Excel is the popular spreadsheet program from Microsoft. Files can be stored as either .xls or .xlsx. The first one is a bytestream proprietary file format, but the details are handled by PANDAS. The second one was published as an open standard and is in fact a wrapper over a specific format of xml.  

In [None]:
# This is for our DataFrames
import pandas as pd

# This package allows us to parse json
import json

# This package allows us to take a list in json and turn it into a DataFrame
from pandas.io.json import json_normalize

# This package allows us to download data from the web
import urllib

# This is a package called "Beautiful Soup" that parses webpages/XML and it available as an object
import bs4

# This package stops time so you can work on your assignment
# Just kidding, it allows you to pause a program
import time

# This package allows you to use plt to plot data
import matplotlib.pyplot as plt

# This package allows you to use regular expressions
import re

# This magic command places image output in the workbook
# If you want to save a figure to your computer use plt.savefig(PATH)
%pylab inline


## Review from last week

In python we can create data structures that we can use for managing data, filtering it and combining it in new ways. We introduced the **Series** data structure that has properties of both lists (ordered, indexable) and dictionaries (queryable by key). We also introduced the **DataFrame** which is like a collection of Series as columns, with rows as cases.

DATA SEGMENT:
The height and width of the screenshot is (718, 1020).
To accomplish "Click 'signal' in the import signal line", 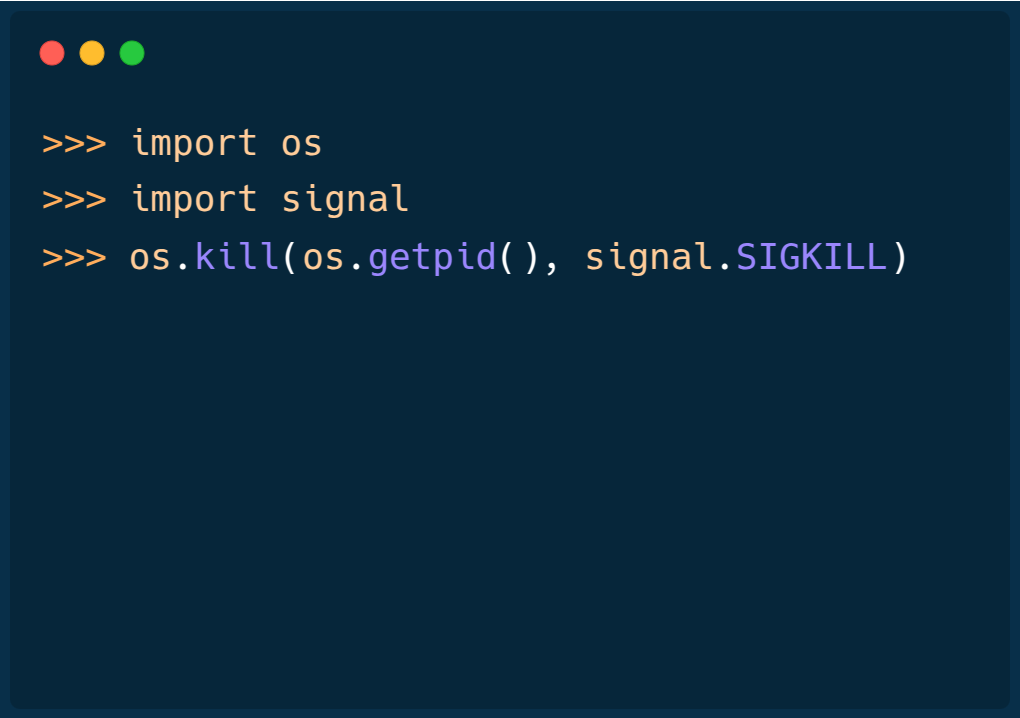I will pos(345,200).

EXERCISE BRIEF:
Summarize the notebook excerpt on Excel files and pandas in three sentences. None of the lines after the text are needed for this.

RESULT FOR THIS EXERCISE:
Excel, Microsoft's spreadsheet program, stores files either as .xls, a proprietary bytestream format whose details pandas handles, or as .xlsx, an open standard that wraps a specific XML format. A code cell imports packages for DataFrames, JSON parsing, web downloads, parsing webpages and XML, pausing a program, plotting, and regular expressions, and a magic command places image output in the workbook. The review of the previous week recalls that a Series has properties of both lists and dictionaries, while a DataFrame is like a collection of Series as columns with rows as cases.